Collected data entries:

▼▼▼

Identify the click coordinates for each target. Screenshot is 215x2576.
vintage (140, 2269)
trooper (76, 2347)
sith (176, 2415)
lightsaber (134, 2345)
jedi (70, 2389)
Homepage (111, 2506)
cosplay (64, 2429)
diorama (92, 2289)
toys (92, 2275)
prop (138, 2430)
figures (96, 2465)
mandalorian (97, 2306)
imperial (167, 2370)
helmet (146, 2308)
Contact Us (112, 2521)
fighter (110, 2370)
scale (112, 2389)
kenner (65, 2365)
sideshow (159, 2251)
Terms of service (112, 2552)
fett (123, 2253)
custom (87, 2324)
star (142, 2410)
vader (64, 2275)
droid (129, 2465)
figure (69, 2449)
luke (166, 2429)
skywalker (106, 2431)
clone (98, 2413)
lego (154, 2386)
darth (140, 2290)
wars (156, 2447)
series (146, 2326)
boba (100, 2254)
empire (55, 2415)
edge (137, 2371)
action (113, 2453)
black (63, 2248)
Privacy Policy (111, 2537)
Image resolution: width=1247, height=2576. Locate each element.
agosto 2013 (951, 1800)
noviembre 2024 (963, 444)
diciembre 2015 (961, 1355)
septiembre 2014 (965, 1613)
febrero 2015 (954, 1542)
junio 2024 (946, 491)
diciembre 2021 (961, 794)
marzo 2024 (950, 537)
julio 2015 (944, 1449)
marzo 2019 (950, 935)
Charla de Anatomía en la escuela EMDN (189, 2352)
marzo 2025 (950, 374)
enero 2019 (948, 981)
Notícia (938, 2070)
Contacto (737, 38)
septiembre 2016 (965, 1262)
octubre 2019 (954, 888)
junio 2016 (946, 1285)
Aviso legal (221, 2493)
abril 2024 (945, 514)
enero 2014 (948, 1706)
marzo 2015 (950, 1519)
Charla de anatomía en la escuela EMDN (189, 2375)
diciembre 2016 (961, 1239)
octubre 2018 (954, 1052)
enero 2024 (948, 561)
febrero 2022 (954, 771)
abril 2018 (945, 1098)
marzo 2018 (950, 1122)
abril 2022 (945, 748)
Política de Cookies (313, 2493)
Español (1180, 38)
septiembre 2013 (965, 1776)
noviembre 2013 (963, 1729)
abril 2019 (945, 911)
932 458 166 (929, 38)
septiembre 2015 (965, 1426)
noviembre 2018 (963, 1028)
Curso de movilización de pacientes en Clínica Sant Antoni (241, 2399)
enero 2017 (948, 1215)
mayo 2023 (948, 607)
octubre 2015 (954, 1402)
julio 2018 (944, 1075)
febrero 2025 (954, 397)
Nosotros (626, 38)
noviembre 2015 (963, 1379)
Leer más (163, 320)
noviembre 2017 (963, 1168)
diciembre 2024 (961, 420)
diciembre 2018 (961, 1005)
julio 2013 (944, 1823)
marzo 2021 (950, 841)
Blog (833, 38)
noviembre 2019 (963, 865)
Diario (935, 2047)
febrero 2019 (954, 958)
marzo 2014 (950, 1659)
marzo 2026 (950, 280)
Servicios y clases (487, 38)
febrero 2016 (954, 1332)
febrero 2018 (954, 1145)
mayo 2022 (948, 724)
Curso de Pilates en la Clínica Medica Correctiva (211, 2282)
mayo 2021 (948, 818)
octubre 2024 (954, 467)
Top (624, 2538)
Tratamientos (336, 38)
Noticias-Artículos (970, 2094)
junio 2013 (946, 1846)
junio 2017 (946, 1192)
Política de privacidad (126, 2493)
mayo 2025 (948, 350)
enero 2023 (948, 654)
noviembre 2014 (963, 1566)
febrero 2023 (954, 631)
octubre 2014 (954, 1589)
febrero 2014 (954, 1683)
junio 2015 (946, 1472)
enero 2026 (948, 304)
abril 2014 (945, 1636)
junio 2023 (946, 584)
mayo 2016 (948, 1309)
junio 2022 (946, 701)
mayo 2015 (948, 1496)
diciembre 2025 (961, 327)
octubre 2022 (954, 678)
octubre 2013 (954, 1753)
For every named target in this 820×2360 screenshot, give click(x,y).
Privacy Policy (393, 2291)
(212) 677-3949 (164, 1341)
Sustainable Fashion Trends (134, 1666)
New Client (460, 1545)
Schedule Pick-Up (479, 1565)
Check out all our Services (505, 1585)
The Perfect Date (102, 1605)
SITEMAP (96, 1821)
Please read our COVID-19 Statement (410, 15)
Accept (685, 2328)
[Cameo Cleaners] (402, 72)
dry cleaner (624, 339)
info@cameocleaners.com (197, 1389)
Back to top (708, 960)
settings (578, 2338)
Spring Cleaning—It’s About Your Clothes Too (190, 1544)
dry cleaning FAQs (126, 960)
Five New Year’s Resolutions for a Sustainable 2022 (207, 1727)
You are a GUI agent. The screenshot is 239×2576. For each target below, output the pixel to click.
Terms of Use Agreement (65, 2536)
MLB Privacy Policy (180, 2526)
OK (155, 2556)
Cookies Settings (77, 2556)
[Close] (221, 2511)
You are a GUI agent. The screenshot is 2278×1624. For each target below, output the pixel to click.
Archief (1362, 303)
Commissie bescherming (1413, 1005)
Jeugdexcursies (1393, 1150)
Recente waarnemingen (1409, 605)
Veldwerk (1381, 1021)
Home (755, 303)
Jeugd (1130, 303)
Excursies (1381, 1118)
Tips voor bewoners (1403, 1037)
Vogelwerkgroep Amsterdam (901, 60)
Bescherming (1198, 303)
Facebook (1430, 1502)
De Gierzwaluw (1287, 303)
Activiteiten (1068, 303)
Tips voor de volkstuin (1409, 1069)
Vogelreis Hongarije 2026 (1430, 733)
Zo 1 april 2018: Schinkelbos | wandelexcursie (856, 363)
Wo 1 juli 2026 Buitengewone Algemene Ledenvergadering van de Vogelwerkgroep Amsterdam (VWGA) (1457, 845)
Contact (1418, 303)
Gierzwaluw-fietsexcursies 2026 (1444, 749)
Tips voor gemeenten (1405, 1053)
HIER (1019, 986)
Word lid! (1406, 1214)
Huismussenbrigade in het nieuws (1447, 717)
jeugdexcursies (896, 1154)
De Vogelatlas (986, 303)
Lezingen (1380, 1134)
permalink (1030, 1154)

▲▲▲

**What is being asked**
Please transcribe exactly the lines above from the line that has "star (142, 2410)" up to and including the line that has "septiembre 2014 (965, 1613)"; no other line belongs in the answer.

**Exercise solution**
star (142, 2410)
vader (64, 2275)
droid (129, 2465)
figure (69, 2449)
luke (166, 2429)
skywalker (106, 2431)
clone (98, 2413)
lego (154, 2386)
darth (140, 2290)
wars (156, 2447)
series (146, 2326)
boba (100, 2254)
empire (55, 2415)
edge (137, 2371)
action (113, 2453)
black (63, 2248)
Privacy Policy (111, 2537)
Image resolution: width=1247, height=2576. Locate each element.
agosto 2013 (951, 1800)
noviembre 2024 (963, 444)
diciembre 2015 (961, 1355)
septiembre 2014 (965, 1613)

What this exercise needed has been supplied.